Task to complete:
In the listing below, find the line with "Name (36, 964)" and copy every line from there up to and including the line with "Email Address * (534, 440)", exactly and without pictures.
**** Exercise materials
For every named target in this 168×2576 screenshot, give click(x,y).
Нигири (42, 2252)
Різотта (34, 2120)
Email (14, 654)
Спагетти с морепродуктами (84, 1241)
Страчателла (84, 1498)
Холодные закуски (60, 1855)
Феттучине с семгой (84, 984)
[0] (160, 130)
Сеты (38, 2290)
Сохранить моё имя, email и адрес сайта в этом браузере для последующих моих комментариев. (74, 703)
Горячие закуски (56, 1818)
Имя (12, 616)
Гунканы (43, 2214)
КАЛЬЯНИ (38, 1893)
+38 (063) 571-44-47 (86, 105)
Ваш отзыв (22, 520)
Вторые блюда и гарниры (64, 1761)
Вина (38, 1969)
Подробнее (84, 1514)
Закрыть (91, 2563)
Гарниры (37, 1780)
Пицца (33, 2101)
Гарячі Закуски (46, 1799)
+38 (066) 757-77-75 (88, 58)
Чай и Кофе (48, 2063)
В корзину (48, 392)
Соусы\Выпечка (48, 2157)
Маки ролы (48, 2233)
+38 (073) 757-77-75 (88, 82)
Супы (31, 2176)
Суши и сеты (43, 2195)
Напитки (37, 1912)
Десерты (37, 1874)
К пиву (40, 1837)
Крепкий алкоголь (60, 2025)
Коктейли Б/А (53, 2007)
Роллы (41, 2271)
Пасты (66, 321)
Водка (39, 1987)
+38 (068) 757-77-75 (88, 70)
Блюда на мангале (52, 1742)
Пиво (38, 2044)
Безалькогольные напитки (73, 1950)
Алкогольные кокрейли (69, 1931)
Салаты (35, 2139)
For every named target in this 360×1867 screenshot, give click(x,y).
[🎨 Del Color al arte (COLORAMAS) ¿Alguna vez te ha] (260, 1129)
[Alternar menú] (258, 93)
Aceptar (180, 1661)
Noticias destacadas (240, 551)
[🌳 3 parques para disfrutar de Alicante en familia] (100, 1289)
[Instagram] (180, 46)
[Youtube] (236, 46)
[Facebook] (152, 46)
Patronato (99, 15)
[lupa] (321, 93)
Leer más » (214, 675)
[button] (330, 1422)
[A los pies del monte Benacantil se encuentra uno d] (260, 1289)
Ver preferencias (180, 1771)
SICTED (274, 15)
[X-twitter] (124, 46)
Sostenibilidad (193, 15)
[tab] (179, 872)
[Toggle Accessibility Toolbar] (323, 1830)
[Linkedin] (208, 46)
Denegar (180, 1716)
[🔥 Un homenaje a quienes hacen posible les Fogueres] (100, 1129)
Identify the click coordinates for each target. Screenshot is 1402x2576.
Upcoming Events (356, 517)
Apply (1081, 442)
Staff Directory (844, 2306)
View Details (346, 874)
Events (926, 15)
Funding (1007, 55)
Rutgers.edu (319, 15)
********
**** Exercise materials
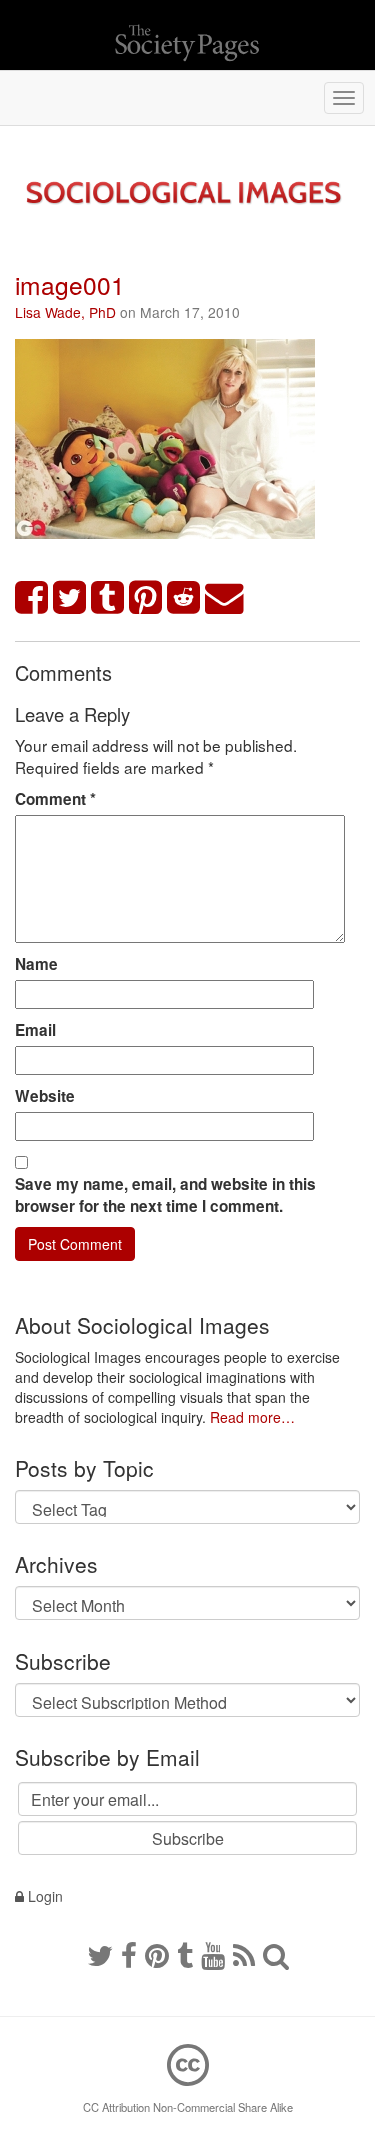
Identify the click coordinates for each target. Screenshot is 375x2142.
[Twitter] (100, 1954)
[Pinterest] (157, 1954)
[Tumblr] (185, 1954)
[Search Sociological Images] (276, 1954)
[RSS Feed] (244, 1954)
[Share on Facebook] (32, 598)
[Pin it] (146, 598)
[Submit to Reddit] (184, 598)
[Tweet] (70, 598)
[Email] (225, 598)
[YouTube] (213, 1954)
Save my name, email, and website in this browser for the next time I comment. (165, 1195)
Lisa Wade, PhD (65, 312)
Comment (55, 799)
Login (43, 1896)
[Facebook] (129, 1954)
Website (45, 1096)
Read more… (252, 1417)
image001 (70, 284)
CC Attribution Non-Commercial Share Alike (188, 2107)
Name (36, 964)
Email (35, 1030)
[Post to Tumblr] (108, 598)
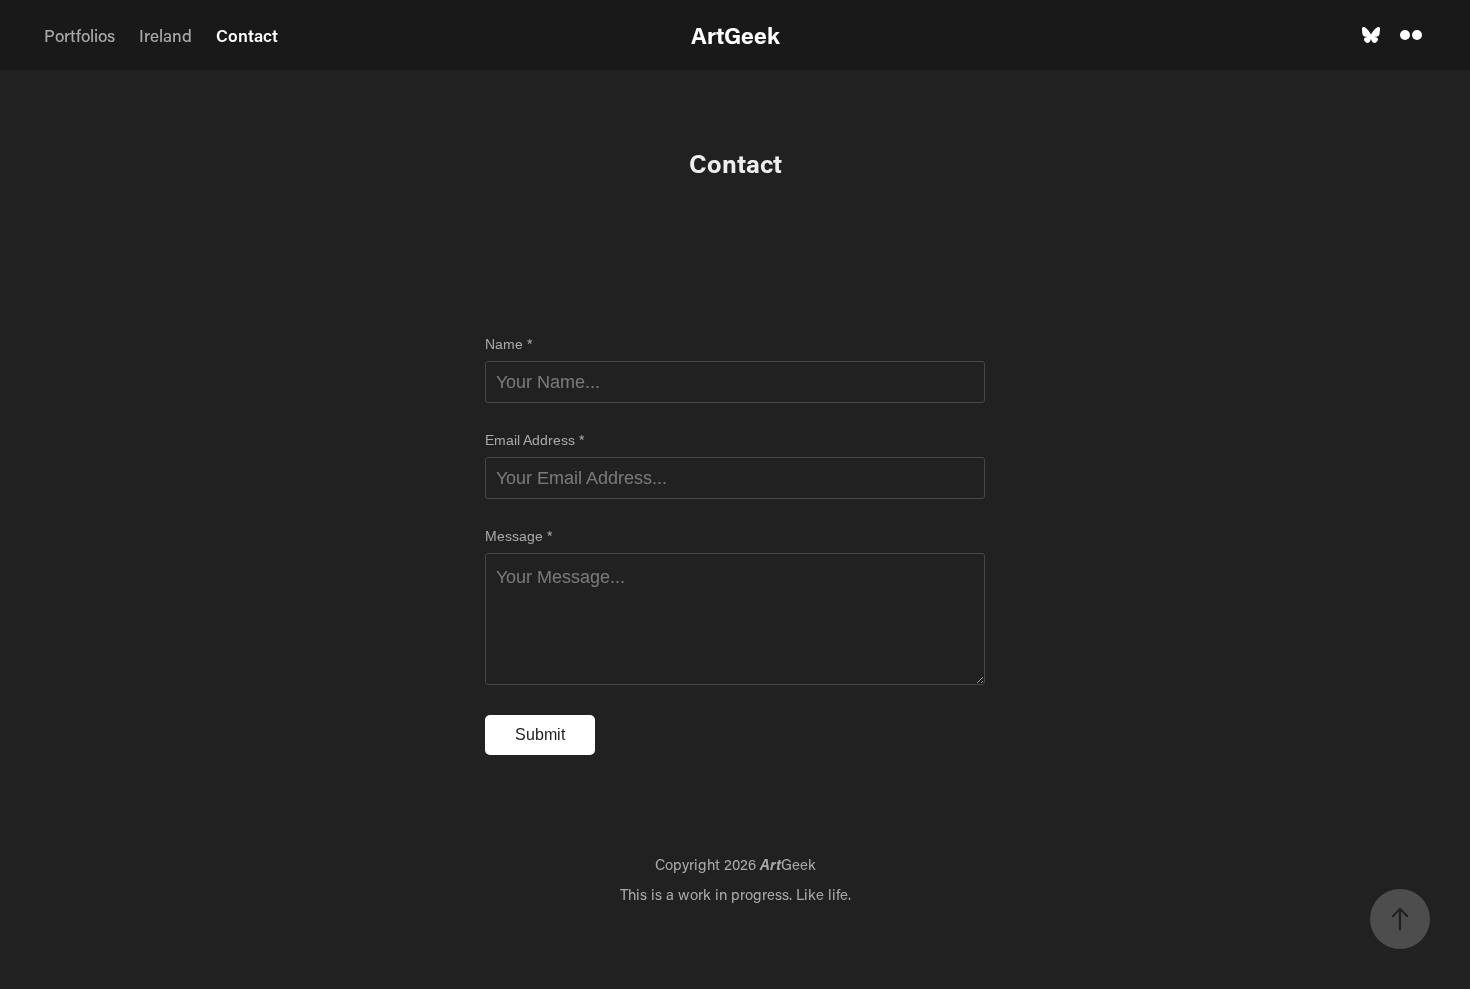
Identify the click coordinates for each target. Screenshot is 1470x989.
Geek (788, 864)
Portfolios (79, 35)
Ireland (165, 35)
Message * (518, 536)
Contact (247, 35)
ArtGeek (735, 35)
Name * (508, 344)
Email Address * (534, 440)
********
Reply to the exercise:
Name (36, 964)
Email (35, 1030)
[Post to Tumblr] (108, 598)
Identify the click coordinates for each target. Screenshot is 1470x989.
Geek (788, 864)
Portfolios (79, 35)
Ireland (165, 35)
Message * (518, 536)
Contact (247, 35)
ArtGeek (735, 35)
Name * (508, 344)
Email Address * (534, 440)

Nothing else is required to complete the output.